Andrà nel sud del Paese con un'associazione di volontariato che si occupa di bambini disabili lavorando con le persone del posto. Lì troverà un centro di riabilitazione, un orfanotrofio, un punto di raccolta per i giovani a cui viene offerta una possibilità di futuro. “Ho dato totale disponibilità e conto di seguire il percorso post operatorio di alcuni bambini che sono stati operati ad agosto. In più desidero integrarmi nella comunità locale insieme alla fraternità che mi accoglierà”.
Sempre partecipando al corso “Giovani e Missione”, Ilaria è entrata più a fondo nelle due caratteristiche principali del servizio che compirà: “La prima è che siamo in missione sempre. La missione è la mia vita e come io mi pongo davanti a ciò che mi accade. E' molto più difficile qui che dall'altra parte del mondo. La seconda è che ciascuno di noi è in missione in ogni situazione in cui si trova perché lo spirito missionario è nella vita di tutti i giorni con attenzioni e modi di fare di costruire pace anche a casa nostra. La missione mi porta a vivere la mia vita in una maniera più seria e più concreta”.
Ewe Mama è una associazione che ha incarnato totalmente lo spirito di San Francesco d'Assisi. E' stata fondata da una coppia di sposi che da dieci anni vive in Uganda con la comunità locale. Vanno avanti soltanto con offerte e non ricevono sussidi statali. Anche Ilaria sarà ospitata a titolo gratuito, anzi ha raccolto una bella cifra che metterà a loro disposizione. “Il progetto nasce e vive grazie alla bellezza di chi scopre questa realtà e vuole contribuire in maniera totalmente gratuita. Non ci sono muri, si entra in casa del fratello che ha bisogno, abbracci la sua sofferenza. Ci si mette alla pari, si entra in fraternità nella concretezza”.
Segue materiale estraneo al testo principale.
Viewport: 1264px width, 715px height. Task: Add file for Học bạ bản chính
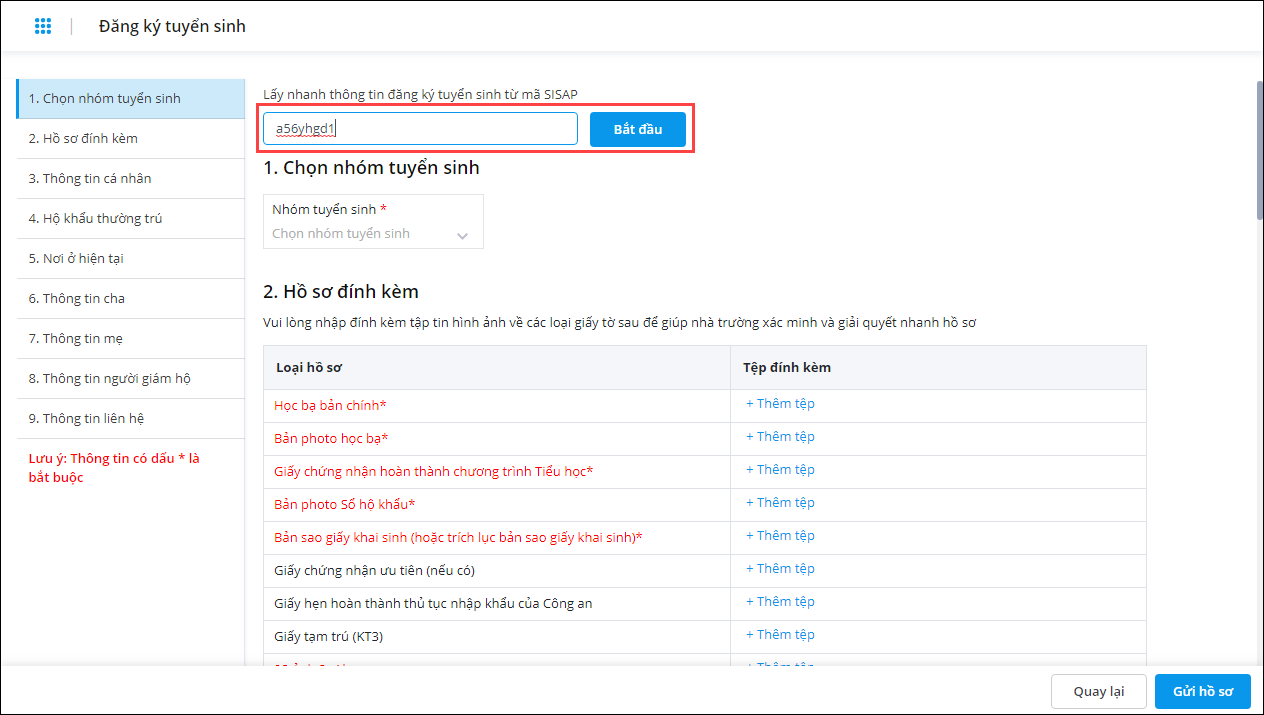[780, 404]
Non lo abbiamo detto finora ma Ilaria ha 28 anni. E' molto giovane e sentirla parlare in questo modo e sapere cosa andrà a fare e con quale spirito fa accapponare la pelle. “Sono la persona che è stata formata attraverso gli anni, grazie a un percorso spirituale, a una fede che mi accompagna e che veramente c'entra nella mia vita. Sono questa persona ma non da sola, costruita cioè grazie ai valori della mia famiglia, grazie a tutte le esperienze che ho vissuto, grazie al lavoro che ho scelto”.